The cranium was likely sectioned into two for the Ascent of Man display. At this point the mandible became separated from the cranium and was accessioned into the collection as a 'chimpanzee'. Both are inscribed with 'S. morio' (catalogue number 31) and have now been reunited. For some fortunate reason the male Simia morio skin, shipped in a casket of arrack, was never mounted as a taxidermy specimen so didn’t go on display in the gallery. It remains folded (now dry) as originally received demonstrating Wallace’s procedure for preservation and packing.

Orangutang skin
Male Simia morio skin

 

It is likely the other skins and mounted skeletons were prepared for public display and lost in the museum’s Upper Horseshoe Gallery during the Blitz of 3 May 1941. The orangutans appear to have been mounted similarly to those collected by Wallace in Sarawak and now in the Natural History Museum, London.

Gallery with natural history collections
Mammals in the museums’ Upper Horseshoe Gallery before the Blitz, including on the left what appears to be a juvenile and adult orangutan. 

 

Wallace’ reputation has fared well in the century since his death, with this book review from The Guardian asserting him as:

“An adventurer who does not present himself as adventurous; he is a Victorian Englishman abroad with all the self-assurance but without the lordly superiority of the coloniser; he is the chronicler of wonders who refuses to exaggerate...”. 

However, there is an impetus to recognise the local people who enabled Wallace’s achievements – the Dayak, Malay, ethnic Chinese and other indigenous peoples of Sarawak. In 2018 the Lee Kong Chian Natural History Museum in Singapore unveiled a statue of Wallace and Ali, Wallace’s “faithful companion of almost all my journeyings among the islands of the far East”. 

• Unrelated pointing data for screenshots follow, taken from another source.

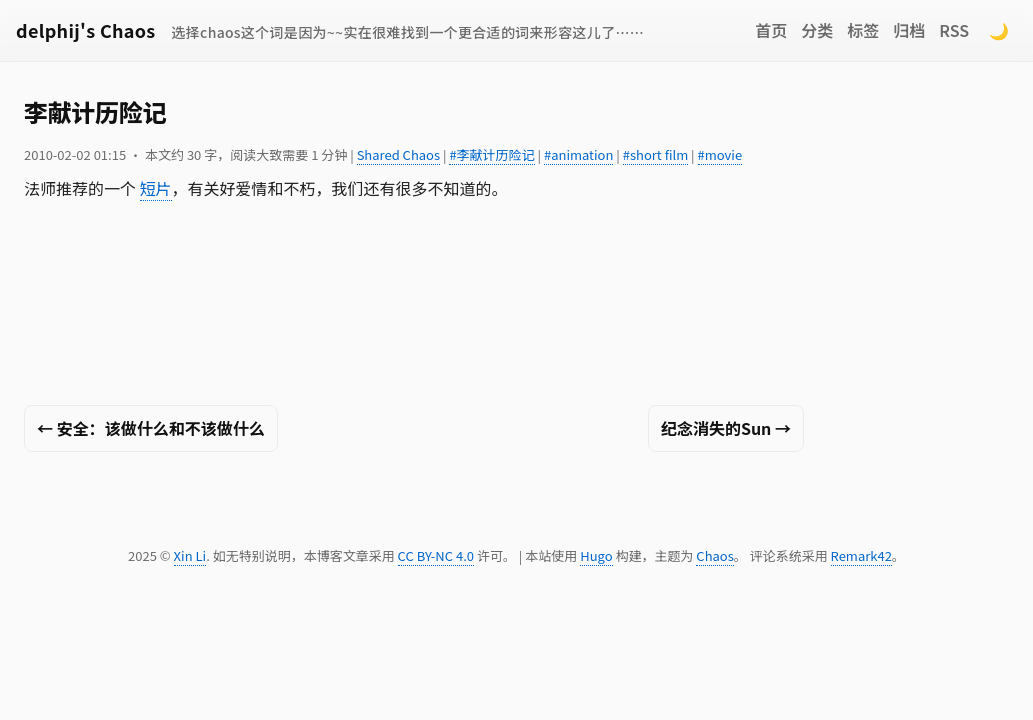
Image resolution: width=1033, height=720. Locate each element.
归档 (909, 30)
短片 (156, 188)
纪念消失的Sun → (726, 428)
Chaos (714, 555)
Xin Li (190, 555)
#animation (578, 154)
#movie (720, 154)
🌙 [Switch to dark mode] (999, 30)
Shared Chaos (398, 154)
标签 (863, 30)
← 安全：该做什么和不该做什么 (151, 428)
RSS (954, 30)
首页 (771, 30)
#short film (655, 154)
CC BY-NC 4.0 (436, 555)
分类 (817, 30)
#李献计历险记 (491, 154)
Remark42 (861, 555)
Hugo (596, 555)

As a researcher and lecturer working in Malaysia, I attended the 2013 Alfred Russel Wallace - His Predecessors and Successors conference in Kuching, Sarawak. Like Wallace, close to 150 years before, I was eager “to see the Orang-utan (or great man-like ape of Borneo) in his native haunts”. I visited the Semenggoh Nature Reserve, a sanctuary run by the Sarawak State Government for semi wild orangutans which have been injured, orphaned or kept illegally as pets.

Habitat loss and hunting have greatly decimated the orangutan population of Borneo, with a 2018 study estimating that over 100,000 Bornean orangutans were lost between 1999 and 2015. This was brought to public attention in Iceland Food’s 2018 'banned' TV advert below.

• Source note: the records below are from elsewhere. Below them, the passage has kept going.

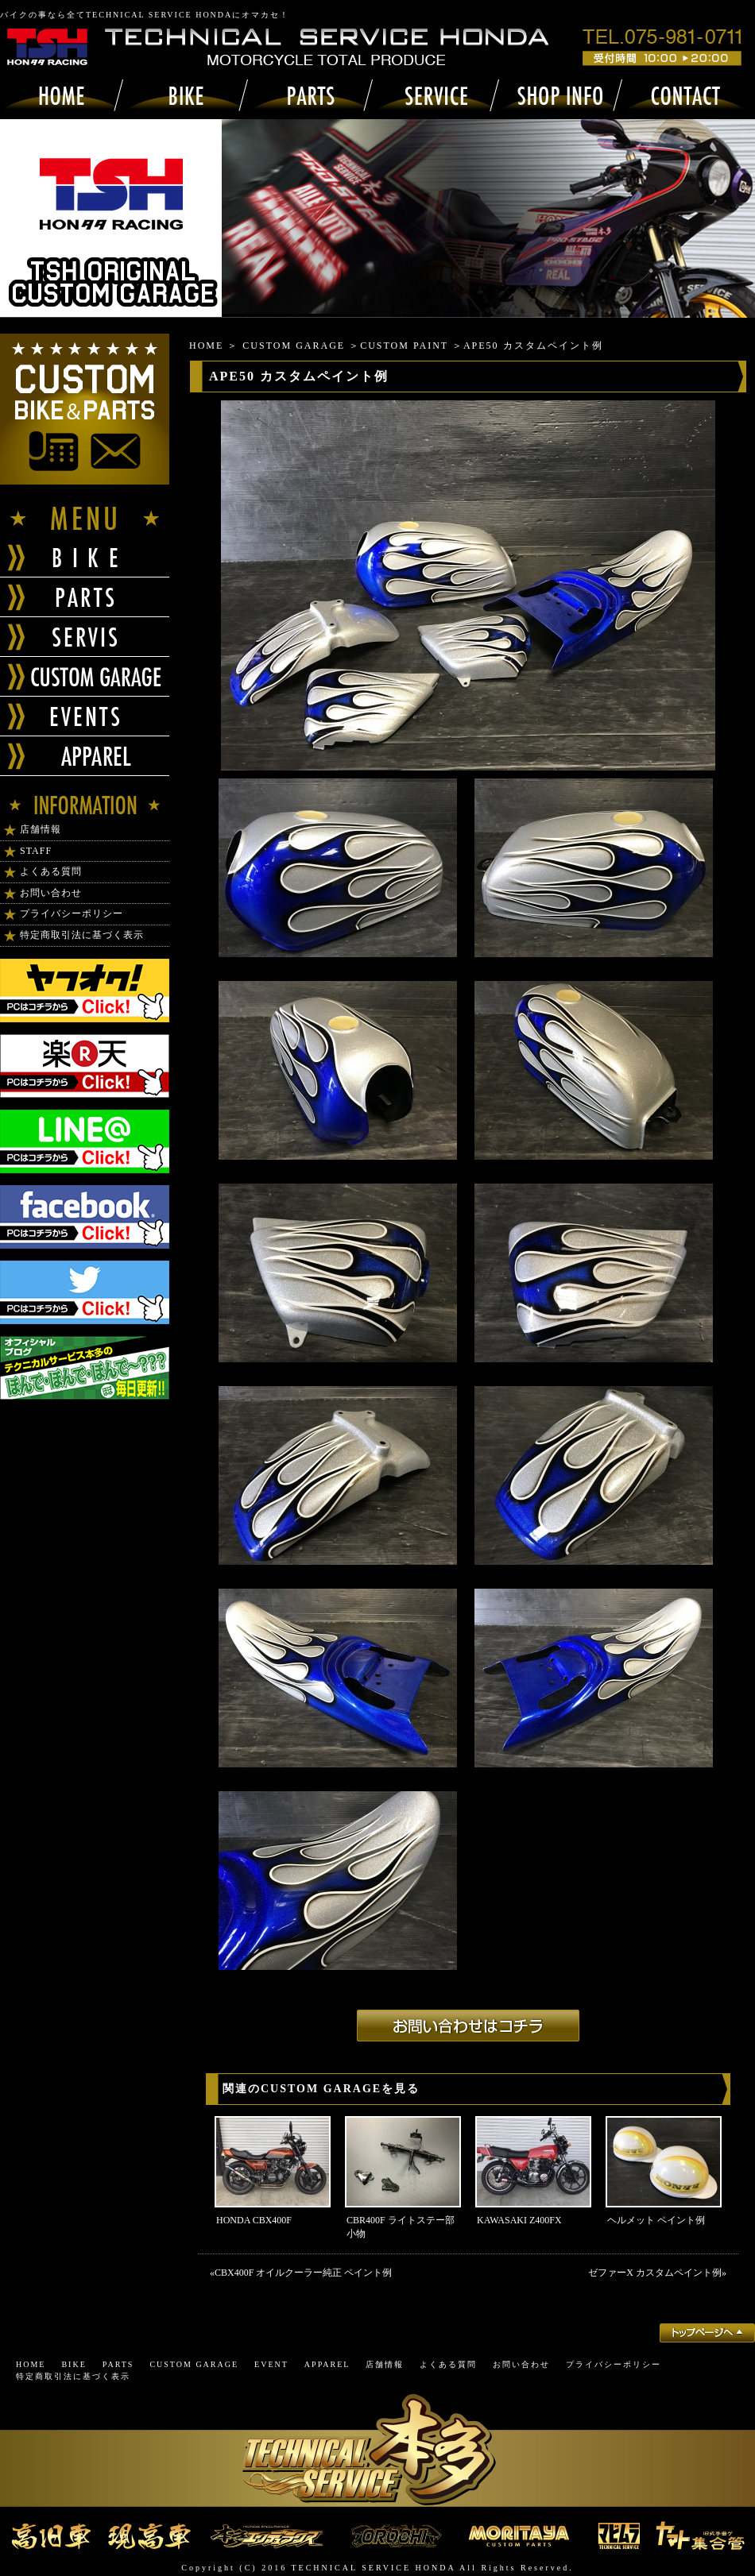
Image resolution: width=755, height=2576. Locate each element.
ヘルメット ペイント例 (656, 2220)
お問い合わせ (51, 892)
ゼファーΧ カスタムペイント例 (655, 2272)
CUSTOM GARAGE (293, 345)
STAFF (36, 850)
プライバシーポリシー (71, 913)
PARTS (118, 2364)
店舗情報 (40, 829)
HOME (206, 345)
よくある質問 (51, 871)
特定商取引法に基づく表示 (82, 934)
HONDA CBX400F (254, 2220)
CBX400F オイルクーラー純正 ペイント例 (303, 2272)
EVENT (271, 2364)
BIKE (73, 2364)
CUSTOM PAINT (404, 345)
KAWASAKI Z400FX (519, 2220)
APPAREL (327, 2364)
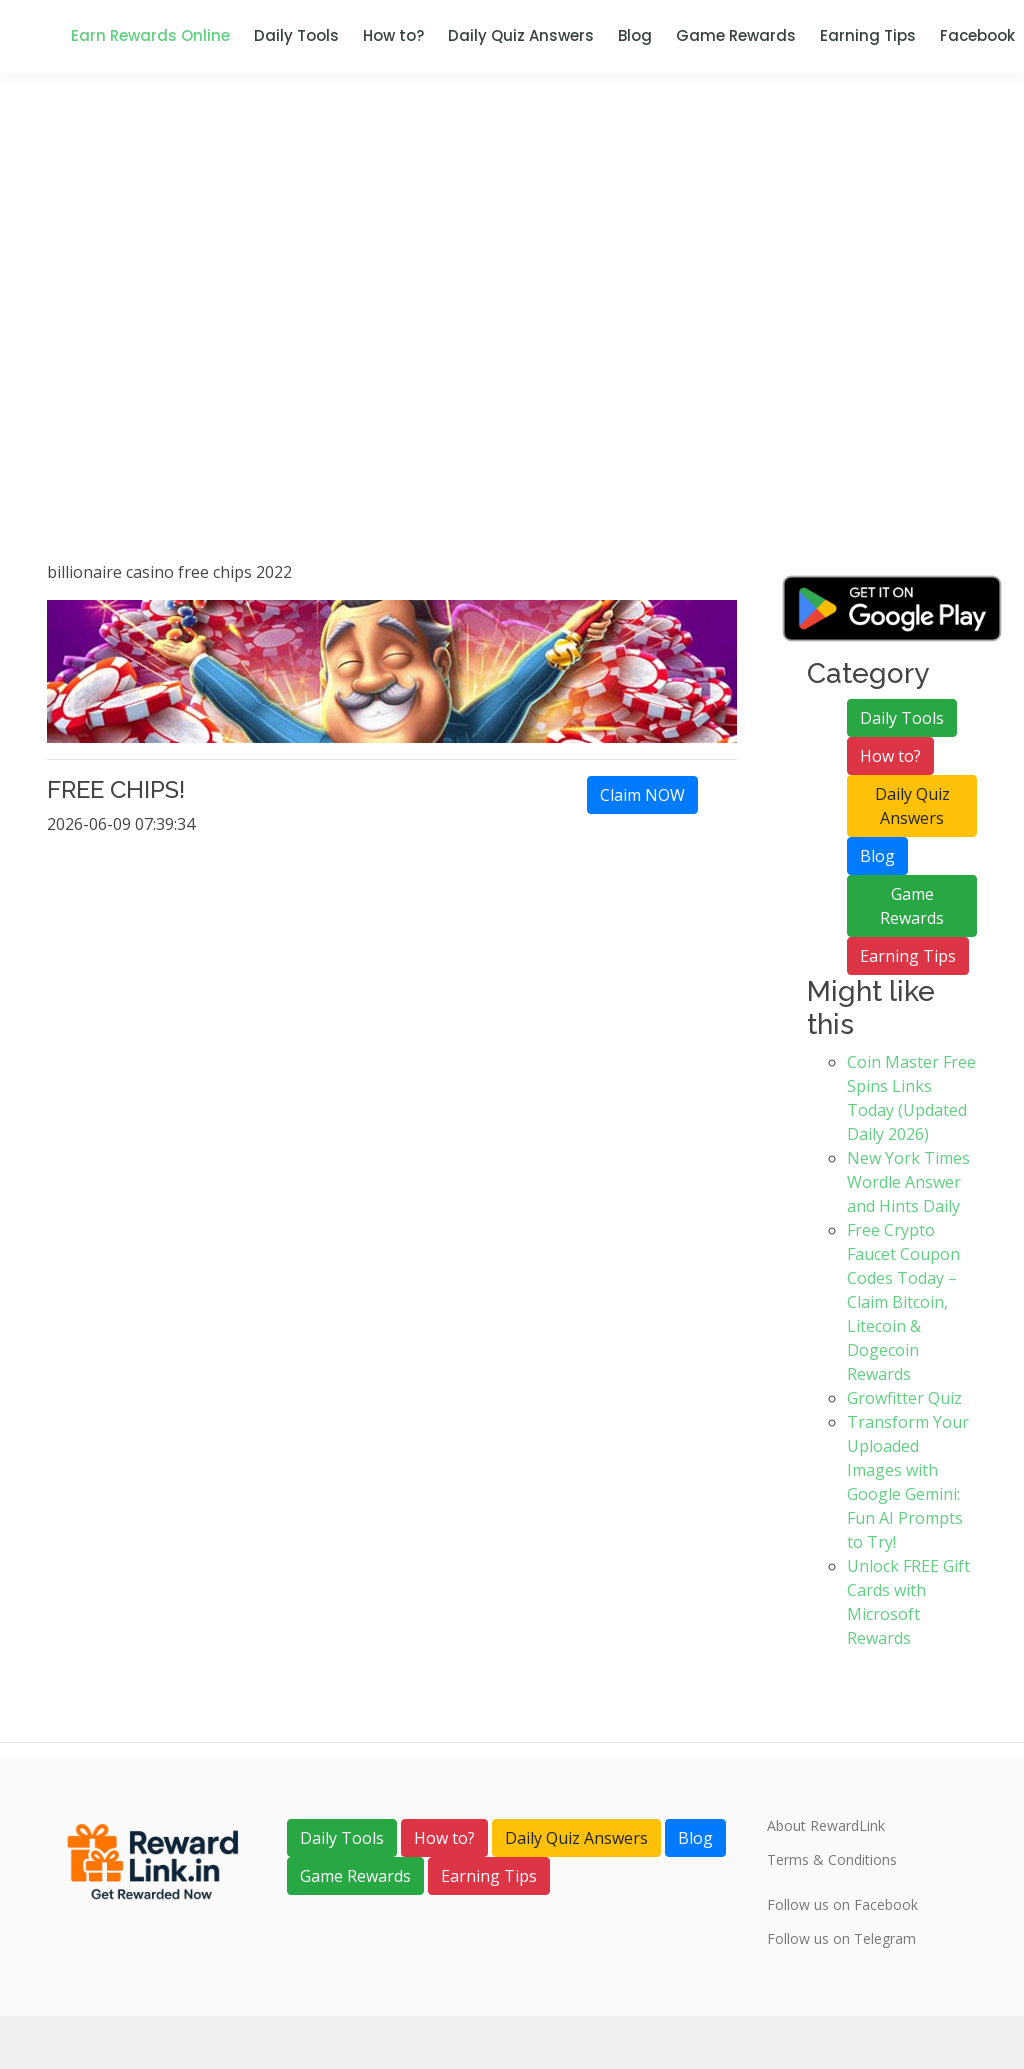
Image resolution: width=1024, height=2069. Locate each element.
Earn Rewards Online (150, 35)
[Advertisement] (512, 350)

The Malay Archipelago has inspired scientists, naturalists and novelists, from Joseph Conrad to David Attenborough. Let’s hope it can help inspire the current generation to do everything they possibly can to ensure the survival of the critically endangered orangutans of Borneo. You can find out more at Orangutan Outreach here.

John in jungle
Myself and orangutan at the Semenggoh Nature Reserve, Sarawak in November 2013.